• What is needed:
Show each line of the records that contains the word "dimensions". Case counts.

• Extracted records:
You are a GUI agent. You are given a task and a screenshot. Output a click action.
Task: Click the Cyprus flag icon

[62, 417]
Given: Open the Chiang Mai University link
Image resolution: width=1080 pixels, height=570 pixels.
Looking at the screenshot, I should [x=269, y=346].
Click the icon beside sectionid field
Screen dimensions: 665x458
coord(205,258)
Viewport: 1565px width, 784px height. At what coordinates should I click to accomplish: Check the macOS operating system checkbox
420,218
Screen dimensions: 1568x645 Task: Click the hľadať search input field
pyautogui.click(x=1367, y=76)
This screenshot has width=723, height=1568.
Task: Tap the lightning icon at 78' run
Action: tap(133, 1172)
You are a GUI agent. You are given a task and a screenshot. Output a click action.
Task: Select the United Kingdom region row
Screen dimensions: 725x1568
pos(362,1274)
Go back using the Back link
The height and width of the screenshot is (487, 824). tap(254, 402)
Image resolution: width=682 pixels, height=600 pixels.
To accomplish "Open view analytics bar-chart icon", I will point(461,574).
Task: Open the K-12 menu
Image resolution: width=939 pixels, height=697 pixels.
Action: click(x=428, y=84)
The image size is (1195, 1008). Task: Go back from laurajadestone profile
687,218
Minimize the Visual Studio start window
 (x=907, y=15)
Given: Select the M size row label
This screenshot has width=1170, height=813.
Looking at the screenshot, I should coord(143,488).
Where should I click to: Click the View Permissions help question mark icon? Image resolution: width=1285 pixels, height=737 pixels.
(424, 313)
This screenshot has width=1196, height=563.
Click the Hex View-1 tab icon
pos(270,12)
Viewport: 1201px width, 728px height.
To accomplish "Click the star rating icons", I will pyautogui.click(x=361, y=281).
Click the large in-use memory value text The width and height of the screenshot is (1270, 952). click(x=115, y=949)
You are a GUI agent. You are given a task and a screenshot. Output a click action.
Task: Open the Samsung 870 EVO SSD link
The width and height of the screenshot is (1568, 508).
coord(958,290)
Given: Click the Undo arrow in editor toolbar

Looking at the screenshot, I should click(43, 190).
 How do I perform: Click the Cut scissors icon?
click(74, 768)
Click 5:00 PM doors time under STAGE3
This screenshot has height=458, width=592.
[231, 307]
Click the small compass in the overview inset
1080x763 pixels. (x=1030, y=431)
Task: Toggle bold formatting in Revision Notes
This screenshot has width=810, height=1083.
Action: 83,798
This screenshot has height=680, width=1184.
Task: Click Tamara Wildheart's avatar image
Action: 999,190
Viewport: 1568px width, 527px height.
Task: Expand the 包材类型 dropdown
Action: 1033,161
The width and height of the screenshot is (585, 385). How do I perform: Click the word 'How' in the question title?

• Answer to the task:
Screen dimensions: 665x458
Screen dimensions: 1568x645 Task: Click the hľadať search input field
Screen dimensions: 725x1568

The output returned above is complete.